The direct runner also emits `resources/resource_plan.json`, `resource_manifest.tsv`, `resource_env.sh`, and `resource_readiness.md`. The resource check is advisory by default so custom or reduced references can still be planned; add `--genome-build`, `--bundle-root <bundle>=<path>`, and `--require-resource-plan` when missing registered reference bundles should block readiness.
## Decision Points
- Verify tumor-normal pair metadata before execution. A swapped or missing normal changes the biological meaning of the calls.
- For tumor-only analysis, explicitly state the false-positive risk and require a germline resource plus careful filtering.
- Use panel-of-normals when available and reference-matched; do not reuse a PON across incompatible capture kits or genome builds.
- Track contamination, orientation bias, strand artifacts, mapping quality, coverage, tumor purity, and allele-fraction filters.

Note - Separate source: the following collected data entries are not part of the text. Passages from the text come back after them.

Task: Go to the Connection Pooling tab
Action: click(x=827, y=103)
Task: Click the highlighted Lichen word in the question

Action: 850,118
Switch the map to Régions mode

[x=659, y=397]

- Keep germline filtering separate from somatic interpretation; avoid presenting tumor-only calls as confirmed somatic without supporting evidence.
## Outputs
Produce:
- validated pairing/sample sheet
- caller/filter settings and reference/resource manifest
- QC summary: tumor/normal depth, contamination, duplication, insert size, on-target rate for panels/WES
- per-pair review table covering matched-normal state, PON/germline-resource availability, contamination-table status, filtered VCF status, and parsed variant counts
- VCF/MAF/annotation paths and a filtered-vs-raw call count summary
- caveats for tumor-only calls, low-purity tumors, low-depth regions, or missing matched normals
Clinical actionability and treatment recommendations are out of scope unless the user supplies a validated clinical interpretation workflow.